The above observations leave no doubt that successful co-optation of local elites became one of the major pillars of the empire’s longevity. Yet it is important to note the manifold negative aspects of this co-optation. Reliance on the elites decreased the state’s ability to penetrate local society and to tap its resources. Whether this penetration would have been harmful or beneficial to the lower strata is debatable, as we cannot determine which kind of exploitation was worse: that by officials or that by local bullies. Yet from the point of view of the imperial center, the negative effects of power devolution are undeniable. Having become addicted to cooperation with the elite, the imperial officialdom was gradually but irreversibly losing its ability to dictate to society its rules of the game, especially in terms of ensuring the state’s fiscal interests. Combating the vested interests of rich landowners, who happened to belong to the same stratum as the officials themselves, was difficult—if not impossible—save under an exceptionally assertive and determined government. The perennial cycle of the government’s aggravating impoverishment under any lengthy dynasty is clearly related to the elite’s ability to shield its wealth by minimizing transfers to the state’s coffers.
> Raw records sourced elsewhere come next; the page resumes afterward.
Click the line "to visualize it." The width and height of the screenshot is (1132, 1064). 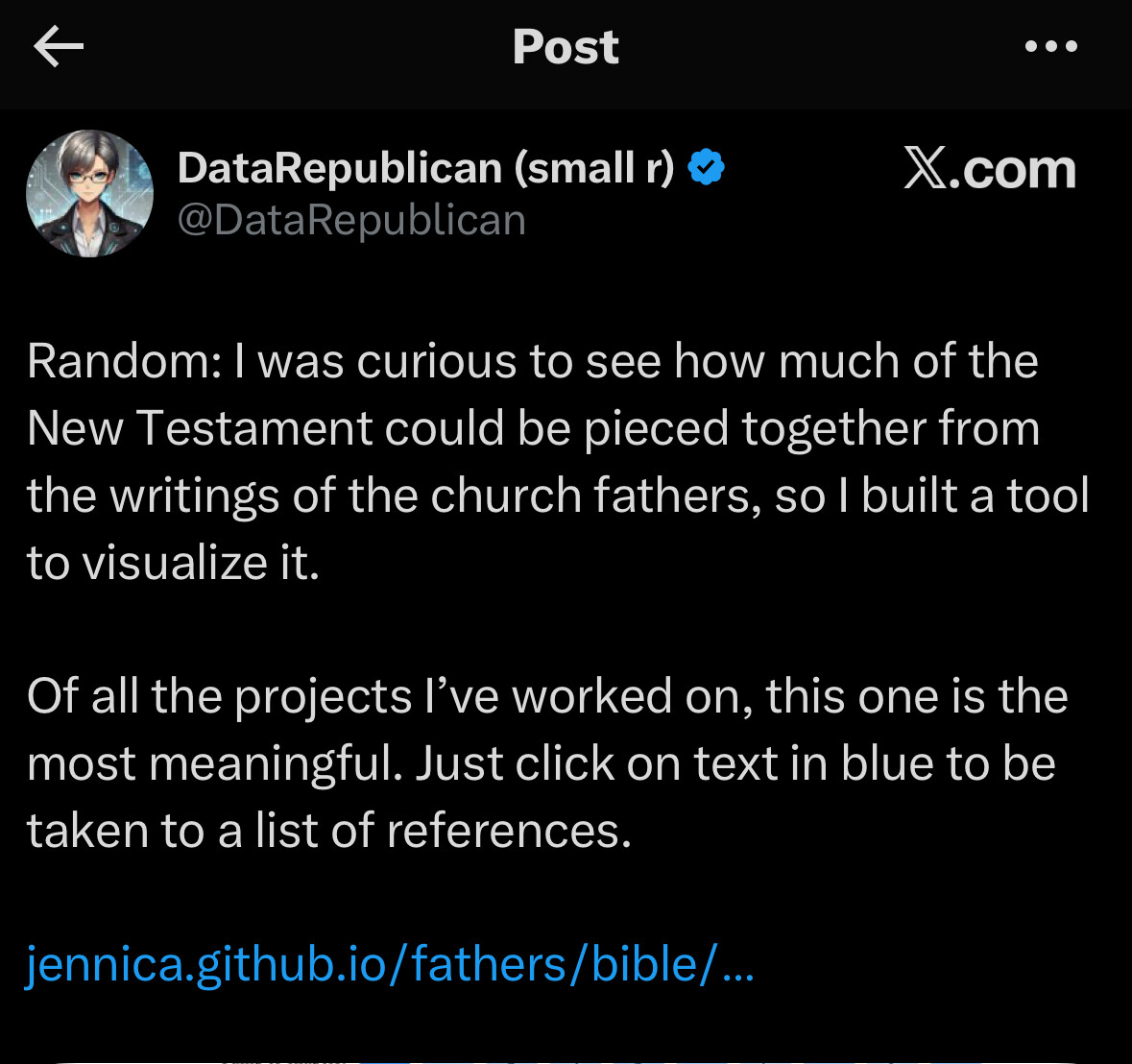tap(173, 563)
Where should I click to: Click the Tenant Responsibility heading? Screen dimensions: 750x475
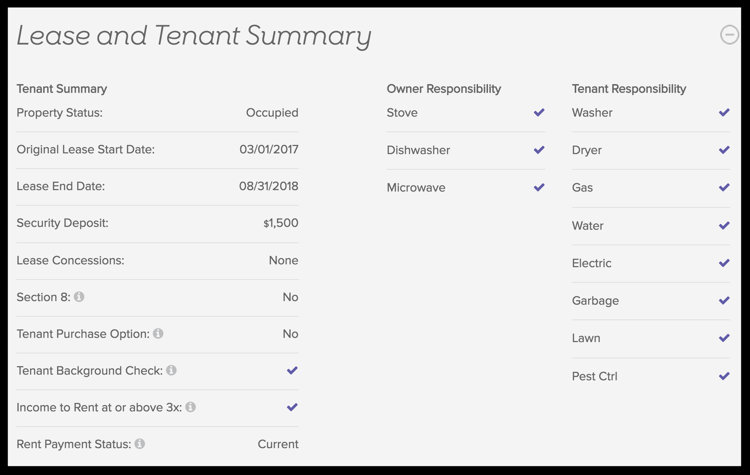click(x=629, y=89)
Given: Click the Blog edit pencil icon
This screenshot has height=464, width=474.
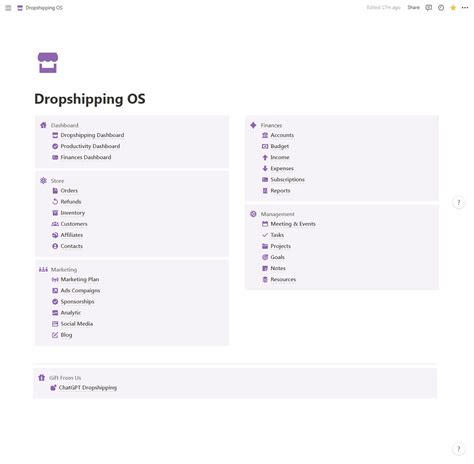Looking at the screenshot, I should (55, 335).
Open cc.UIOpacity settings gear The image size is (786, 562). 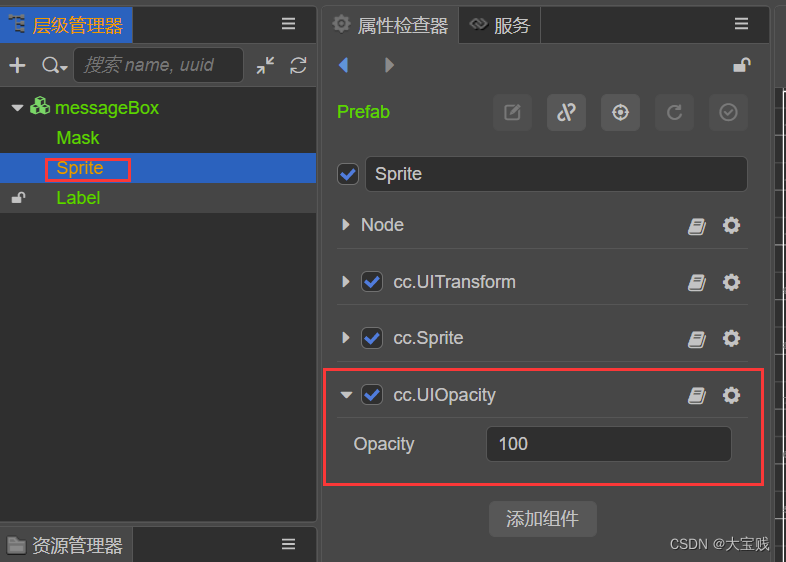tap(731, 395)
The negative impact of the elite’s power on the dynastic cycle is obvious. As noted by Ray Huang, the moment of a dynasty’s establishment was the only time in its history when “basic tax laws were proclaimed by dynastic founders and enforced with the sword. An aggressive fiscal policy had a greater chance of success during a dynastic turnover than at any other time. Once conditions were stable, the population would resist change.”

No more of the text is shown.